Plan to be patient as polls expected to be crowded on Election Day
With a long ballot to navigate and turnout expected to be high, Merced County voters might want to plan their trips to the polls during midmorning or midafternoon to avoid large crowds.
Barbara Levey, Merced County’s registrar of voters, encouraged voters to fill out their sample ballot before heading to the polls and make sure it’s handy once they arrive in order to prevent congestion at local precincts. If you misplaced your sample ballot, you can reprint it on the county’s election website.
“I do think we will have a large turnout, and our voters aren’t used it,” Levey said. “We just need to remind people to be patient.”
Typically, polling places see rushes in the early morning before voters go to work, during lunch and in the evenings, Levey said. The polls will be open from 7 a.m. to 8 p.m. Tuesday at 56 places around the county.
By Friday, the registrar of voters office already had received 33 percent of the 66,890 mail ballots issued.
It’s likely more people in Merced County are registered to vote than ever before, Levey said, with registration numbers topping 99,220. That number tops the 2012 presidential election registration by 330.
Voter turnout in 2012, the last presidential election, was about 64 percent for Merced County, records show.
Most of those – 44,662, to be exact – are registered Democrat. Nearly 29,400 are registered Republican, and more than 20,700 are registered no party preference.
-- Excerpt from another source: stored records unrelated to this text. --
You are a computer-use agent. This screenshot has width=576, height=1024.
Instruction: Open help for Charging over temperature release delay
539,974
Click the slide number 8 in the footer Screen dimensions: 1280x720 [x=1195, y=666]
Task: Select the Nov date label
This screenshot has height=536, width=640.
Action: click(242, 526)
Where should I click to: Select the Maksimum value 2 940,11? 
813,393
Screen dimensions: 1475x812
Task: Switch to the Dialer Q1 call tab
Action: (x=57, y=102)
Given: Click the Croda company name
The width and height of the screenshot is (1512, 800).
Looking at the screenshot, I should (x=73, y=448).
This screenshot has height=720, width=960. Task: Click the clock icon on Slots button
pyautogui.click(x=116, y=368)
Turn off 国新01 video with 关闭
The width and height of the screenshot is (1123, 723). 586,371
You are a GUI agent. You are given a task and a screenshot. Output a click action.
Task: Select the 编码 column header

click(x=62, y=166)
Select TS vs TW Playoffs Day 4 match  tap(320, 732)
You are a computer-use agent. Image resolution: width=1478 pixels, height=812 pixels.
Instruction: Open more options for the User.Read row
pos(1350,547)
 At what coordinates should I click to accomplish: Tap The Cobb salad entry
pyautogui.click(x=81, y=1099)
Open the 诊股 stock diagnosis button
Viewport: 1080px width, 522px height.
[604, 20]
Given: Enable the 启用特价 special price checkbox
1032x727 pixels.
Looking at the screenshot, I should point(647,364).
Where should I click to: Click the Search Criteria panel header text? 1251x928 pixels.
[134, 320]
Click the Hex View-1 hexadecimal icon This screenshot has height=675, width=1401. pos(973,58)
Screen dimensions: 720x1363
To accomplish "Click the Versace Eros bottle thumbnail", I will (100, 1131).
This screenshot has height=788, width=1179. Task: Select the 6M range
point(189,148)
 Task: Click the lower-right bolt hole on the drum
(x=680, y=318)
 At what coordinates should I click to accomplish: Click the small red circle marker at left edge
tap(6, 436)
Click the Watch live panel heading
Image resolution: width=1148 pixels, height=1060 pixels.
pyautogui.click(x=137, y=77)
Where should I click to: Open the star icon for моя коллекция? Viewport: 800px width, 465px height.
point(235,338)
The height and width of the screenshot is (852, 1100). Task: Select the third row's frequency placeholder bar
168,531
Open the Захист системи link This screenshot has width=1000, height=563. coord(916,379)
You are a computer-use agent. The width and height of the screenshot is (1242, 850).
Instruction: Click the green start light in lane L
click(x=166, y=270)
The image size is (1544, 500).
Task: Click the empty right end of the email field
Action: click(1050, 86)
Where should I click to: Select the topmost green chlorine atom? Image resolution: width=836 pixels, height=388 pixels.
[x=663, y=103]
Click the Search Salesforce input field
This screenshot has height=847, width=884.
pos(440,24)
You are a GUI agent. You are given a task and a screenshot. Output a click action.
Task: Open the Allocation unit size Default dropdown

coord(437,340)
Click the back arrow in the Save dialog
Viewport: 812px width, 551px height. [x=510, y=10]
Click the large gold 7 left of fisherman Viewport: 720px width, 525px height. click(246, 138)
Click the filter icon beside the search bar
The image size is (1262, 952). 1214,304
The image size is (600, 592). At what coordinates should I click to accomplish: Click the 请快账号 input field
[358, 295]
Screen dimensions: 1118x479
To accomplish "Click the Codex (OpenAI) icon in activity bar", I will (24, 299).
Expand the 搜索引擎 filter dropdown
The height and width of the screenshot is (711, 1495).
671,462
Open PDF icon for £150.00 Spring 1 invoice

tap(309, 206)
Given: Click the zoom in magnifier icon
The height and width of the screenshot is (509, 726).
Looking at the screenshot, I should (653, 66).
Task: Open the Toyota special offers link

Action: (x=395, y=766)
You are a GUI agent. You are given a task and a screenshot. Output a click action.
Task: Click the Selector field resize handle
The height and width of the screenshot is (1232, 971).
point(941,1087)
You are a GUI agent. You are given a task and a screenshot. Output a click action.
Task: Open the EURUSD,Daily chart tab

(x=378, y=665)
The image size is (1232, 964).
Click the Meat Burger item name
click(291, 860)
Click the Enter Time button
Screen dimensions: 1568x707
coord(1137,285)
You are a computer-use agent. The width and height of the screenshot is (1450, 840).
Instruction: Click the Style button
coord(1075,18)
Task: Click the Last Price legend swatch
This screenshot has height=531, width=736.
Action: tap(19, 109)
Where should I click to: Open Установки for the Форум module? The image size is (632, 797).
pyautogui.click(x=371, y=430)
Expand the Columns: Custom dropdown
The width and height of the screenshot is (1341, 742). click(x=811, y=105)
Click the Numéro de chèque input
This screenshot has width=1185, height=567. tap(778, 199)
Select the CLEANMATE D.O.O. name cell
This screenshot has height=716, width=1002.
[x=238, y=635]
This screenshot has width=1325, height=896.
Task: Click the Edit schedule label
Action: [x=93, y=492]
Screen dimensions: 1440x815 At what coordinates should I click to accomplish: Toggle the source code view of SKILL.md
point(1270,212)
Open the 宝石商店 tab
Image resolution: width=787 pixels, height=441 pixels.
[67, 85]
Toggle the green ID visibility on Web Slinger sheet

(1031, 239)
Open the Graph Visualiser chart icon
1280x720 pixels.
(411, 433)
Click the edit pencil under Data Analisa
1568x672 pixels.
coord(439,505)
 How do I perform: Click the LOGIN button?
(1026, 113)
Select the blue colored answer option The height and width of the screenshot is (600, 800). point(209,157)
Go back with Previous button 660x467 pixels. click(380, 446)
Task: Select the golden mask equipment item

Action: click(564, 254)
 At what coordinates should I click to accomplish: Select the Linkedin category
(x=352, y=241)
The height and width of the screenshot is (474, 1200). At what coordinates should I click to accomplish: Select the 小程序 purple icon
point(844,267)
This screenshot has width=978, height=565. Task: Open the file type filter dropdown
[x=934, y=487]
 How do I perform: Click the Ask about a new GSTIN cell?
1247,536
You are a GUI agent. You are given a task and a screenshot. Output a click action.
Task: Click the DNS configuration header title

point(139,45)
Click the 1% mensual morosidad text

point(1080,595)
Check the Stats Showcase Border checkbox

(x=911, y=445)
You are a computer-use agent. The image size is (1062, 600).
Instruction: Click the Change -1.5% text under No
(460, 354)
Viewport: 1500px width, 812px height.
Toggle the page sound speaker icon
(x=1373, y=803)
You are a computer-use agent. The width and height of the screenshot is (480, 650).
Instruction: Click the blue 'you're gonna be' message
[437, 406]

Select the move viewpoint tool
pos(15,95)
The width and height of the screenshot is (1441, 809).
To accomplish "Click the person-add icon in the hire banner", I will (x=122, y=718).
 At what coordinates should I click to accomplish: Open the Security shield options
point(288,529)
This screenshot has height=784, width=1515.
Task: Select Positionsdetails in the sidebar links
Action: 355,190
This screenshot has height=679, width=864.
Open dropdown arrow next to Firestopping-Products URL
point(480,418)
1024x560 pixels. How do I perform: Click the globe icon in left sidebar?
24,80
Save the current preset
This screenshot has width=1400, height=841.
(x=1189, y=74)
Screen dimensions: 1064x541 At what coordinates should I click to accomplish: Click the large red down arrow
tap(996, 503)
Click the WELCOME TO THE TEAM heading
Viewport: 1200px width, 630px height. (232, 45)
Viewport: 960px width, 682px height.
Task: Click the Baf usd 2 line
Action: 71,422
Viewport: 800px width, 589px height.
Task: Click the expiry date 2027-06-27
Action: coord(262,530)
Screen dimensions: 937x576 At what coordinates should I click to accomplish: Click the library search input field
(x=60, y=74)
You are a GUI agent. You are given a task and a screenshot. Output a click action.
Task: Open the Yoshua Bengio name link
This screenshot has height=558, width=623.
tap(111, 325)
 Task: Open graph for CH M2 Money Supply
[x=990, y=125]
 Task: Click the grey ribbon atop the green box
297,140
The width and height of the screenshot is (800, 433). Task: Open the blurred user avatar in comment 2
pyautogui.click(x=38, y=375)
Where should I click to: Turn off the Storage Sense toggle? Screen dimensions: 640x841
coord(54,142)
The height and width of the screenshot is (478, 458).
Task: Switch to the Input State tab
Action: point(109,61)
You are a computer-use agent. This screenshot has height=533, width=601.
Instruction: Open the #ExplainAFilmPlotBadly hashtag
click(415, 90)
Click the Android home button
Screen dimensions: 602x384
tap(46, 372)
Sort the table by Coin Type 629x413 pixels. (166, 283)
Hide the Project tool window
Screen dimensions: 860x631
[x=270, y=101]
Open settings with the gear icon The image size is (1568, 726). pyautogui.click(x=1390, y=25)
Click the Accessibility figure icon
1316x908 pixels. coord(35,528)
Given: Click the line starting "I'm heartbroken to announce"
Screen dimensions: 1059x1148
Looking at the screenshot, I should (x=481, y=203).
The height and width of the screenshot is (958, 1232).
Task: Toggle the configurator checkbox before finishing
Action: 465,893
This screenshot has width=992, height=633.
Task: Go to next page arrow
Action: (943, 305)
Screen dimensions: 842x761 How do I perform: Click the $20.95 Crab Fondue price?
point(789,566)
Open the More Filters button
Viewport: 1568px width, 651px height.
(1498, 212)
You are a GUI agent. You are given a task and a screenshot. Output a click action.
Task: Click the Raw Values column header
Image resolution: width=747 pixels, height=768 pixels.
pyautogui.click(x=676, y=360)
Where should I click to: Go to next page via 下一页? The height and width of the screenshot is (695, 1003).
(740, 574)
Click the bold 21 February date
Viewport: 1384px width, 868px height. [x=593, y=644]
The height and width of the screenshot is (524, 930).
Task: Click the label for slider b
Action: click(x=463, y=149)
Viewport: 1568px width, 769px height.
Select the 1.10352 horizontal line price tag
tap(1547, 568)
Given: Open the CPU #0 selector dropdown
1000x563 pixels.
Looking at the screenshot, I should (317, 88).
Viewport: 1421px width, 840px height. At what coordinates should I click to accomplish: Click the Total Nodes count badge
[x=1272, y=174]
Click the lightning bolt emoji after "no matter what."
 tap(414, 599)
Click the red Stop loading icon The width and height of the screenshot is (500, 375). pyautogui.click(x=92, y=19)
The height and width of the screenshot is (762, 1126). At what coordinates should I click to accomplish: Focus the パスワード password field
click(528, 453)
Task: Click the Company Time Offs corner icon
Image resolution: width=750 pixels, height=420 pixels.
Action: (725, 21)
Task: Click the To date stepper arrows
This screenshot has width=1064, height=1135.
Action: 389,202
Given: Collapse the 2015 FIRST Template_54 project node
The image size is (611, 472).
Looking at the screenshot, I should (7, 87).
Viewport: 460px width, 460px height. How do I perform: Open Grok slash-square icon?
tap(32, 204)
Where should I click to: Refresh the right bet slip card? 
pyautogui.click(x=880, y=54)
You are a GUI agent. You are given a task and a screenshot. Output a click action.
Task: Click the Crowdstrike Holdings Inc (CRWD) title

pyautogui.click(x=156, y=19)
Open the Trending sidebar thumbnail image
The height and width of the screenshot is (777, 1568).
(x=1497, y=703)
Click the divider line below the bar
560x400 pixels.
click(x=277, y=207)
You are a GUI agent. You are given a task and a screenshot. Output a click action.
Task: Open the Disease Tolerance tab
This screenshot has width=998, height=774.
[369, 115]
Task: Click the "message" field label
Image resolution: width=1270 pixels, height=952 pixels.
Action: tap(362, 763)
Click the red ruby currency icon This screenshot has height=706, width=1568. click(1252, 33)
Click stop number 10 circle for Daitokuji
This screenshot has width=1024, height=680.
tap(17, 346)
Republican registration has fallen since 2012, when 33,068 people were registered to the party, California secretary of state numbers show. Democrat and no party preference numbers increased by about 2,000 each.
Voters who received a mail-in ballot can drop it off in the signed envelope Tuesday. Those wanting to vote at the polls must surrender both pages of their mail-in ballot and the envelope, Levey said. Voters who don’t have them but would like to vote can fill out a provisional ballot.
There will be three central satellite voting stations that will accept ballots from voters countywide. They will be at UC Merced, the County Administration Building on M Street in Merced and the Los Banos Community Center on Seventh Street.
The first unofficial election results are scheduled to be released at 8 p.m. at the Merced election website.